Durante su réplica, la diputada respondió directamente a los señalamientos realizados en la entrevista. A la afirmación de que ha “acaparado una lucha”, respondió que esa expresión no solo minimiza su trabajo, sino que intenta negarle legitimidad en el espacio público por su género y su origen familiar. “¿Qué significa ‘acaparar’ una lucha? ¿Hablar con fuerza es acaparar? ¿Proponer, legislar y actuar es acaparar? No. Eso es asumir la responsabilidad pública que me corresponde”, expresó.

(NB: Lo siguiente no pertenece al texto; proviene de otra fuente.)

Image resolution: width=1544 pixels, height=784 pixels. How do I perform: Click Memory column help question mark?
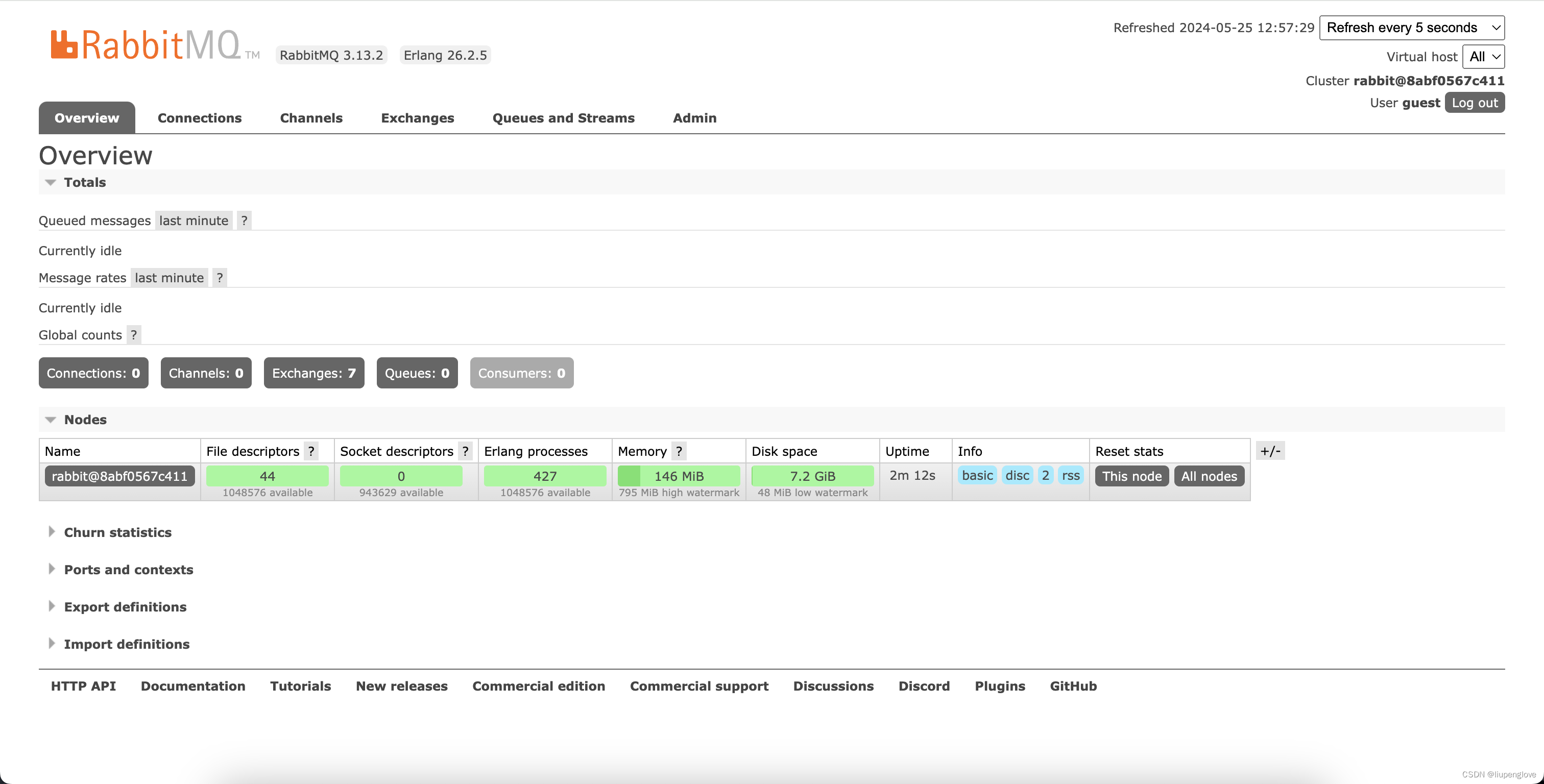(679, 451)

Además, señaló como profundamente machista y juicios clasistas que se utilice el nombre de su padre para desacreditar su identidad, como si sus logros y decisiones no fueran propios.

A la grave acusación de que “encubre a presuntos violadores y abusadores sexuales”, la diputada fue enfática: “Esa es una calumnia sin una sola prueba. No solo es irresponsable decirlo, es violento. Busca sembrar duda sobre mi integridad personal para deslegitimar toda mi labor política. Esa es una forma de violencia política de género, y está prevista y sancionada por la ley”.

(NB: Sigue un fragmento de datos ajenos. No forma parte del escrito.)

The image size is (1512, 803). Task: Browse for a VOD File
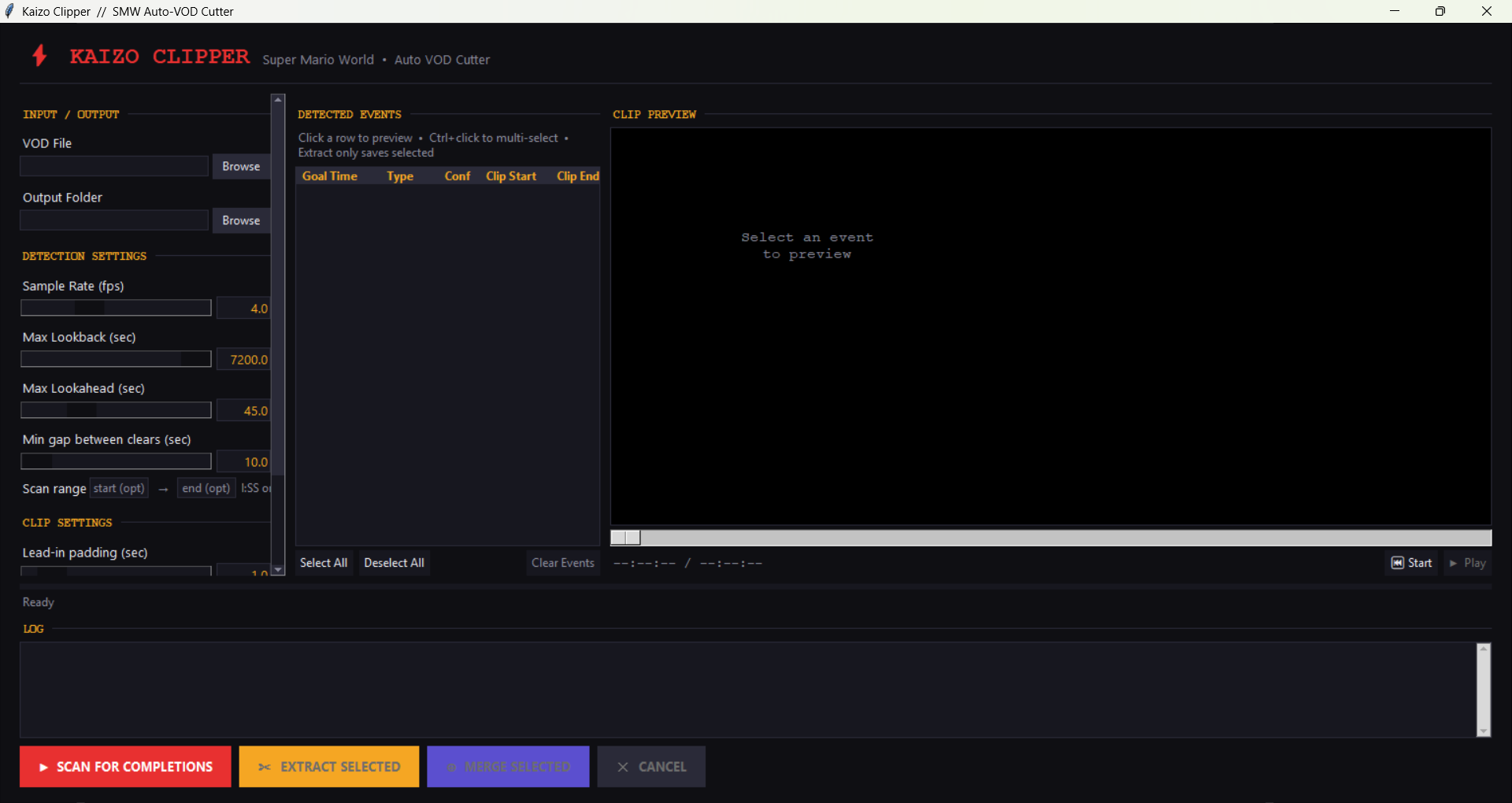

Ealy Díaz recordó que este tipo de ataques no solo son personales, sino estructurales, y citó la Ley General en Materia de Delitos Electorales y la Ley General de Acceso de las Mujeres a una Vida Libre de Violencia, que tipifican la difamación, el uso de estereotipos de género y la humillación pública como formas de violencia política contra las mujeres.

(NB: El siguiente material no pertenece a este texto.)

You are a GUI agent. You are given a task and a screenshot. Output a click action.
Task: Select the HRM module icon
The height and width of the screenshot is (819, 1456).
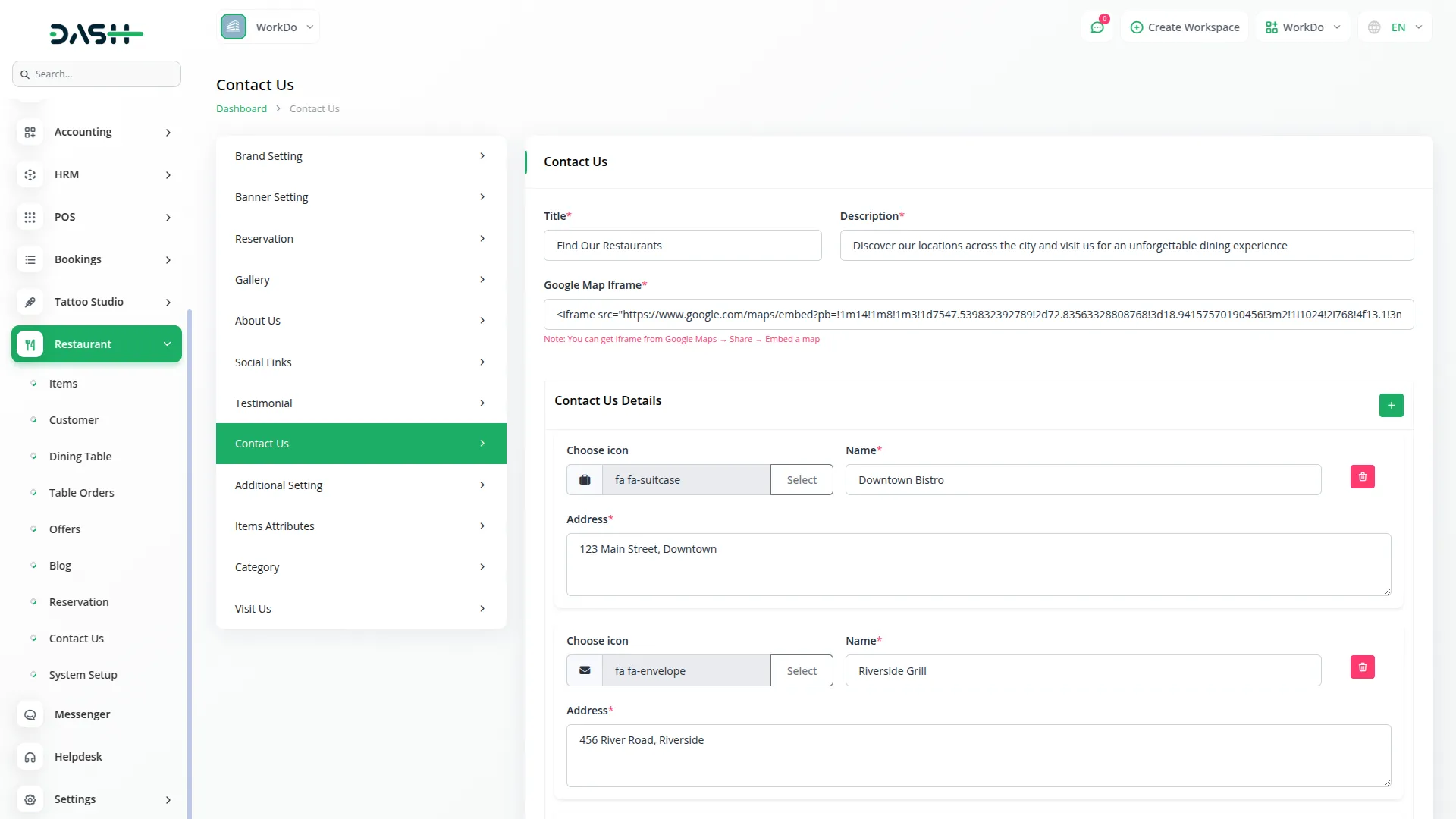[30, 174]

Durante su posicionamiento, la diputada presentó pruebas documentadas de su trabajo legislativo y de su agenda con perspectiva de género. Mostró iniciativas, puntos de acuerdo y propuestas presentadas en tribuna, dejando en claro que su trabajo no es una narrativa vacía, sino una labor real, constante y comprometida con las causas que representa.

Además, evidenció un patrón de agresión sistemática por parte de Manuel Pedrero contra mujeres en la política. Recordó, por ejemplo, cómo ha descalificado a Luisa María Alcalde por su apariencia física y cómo ha insultado a Lilly Téllez con estigmas sexistas y burlas que rara vez usa con figuras masculinas. “Esto no es una excepción. Es parte de una línea de ataque constante, dirigida especialmente hacia mujeres que ejercemos liderazgo político. Lo que él hace no es crítica política: es violencia simbólica, clasista y misógina.”

Sobre la acusación de que llegó al Congreso por “una cuota política”, la diputada fue tajante: “No llegué a esta curul por una cuota ni por un apellido. Llegué por convicción, por lucha y por resultados. Esa afirmación no solo es falsa, es profundamente violenta, porque busca deslegitimar el trabajo que hago cada día como representante popular.”

La legisladora cerró con firmeza:

“Por eso, desde aquí, en público y de frente, reto a Manuel Pedrero a que me presente las pruebas que supuestamente demuestran que yo llegué por una cuota política. Si lo hace, si tiene una sola prueba real que lo respalde, yo renuncio a mi cargo como diputada federal. Así de claro. Porque yo no tengo nada que esconder. Pero mientras no lo haga, quedará demostrado que lo suyo no fue periodismo, sino una calumnia más dentro de su campaña de odio.”

Finalmente, la diputada exigió una rectificación pública inmediata por parte de Manuel Pedrero, llamó a los medios a actuar con ética y responsabilidad, y urgió a las autoridades del Estado mexicano a reconocer este caso como violencia política en razón de género. Además, se reservó el derecho de acudir a las instancias legales correspondientes para defender su nombre, su integridad y su labor pública.

“Yo sí traigo pruebas. No vengo a gritar ni a difamar. Vengo a defender mi trabajo, mi historia y mi derecho a ocupar este espacio con dignidad. La libertad de expresión no protege la mentira. Y quienes usan el micrófono para agredir, tarde o temprano deberán responder por ello.”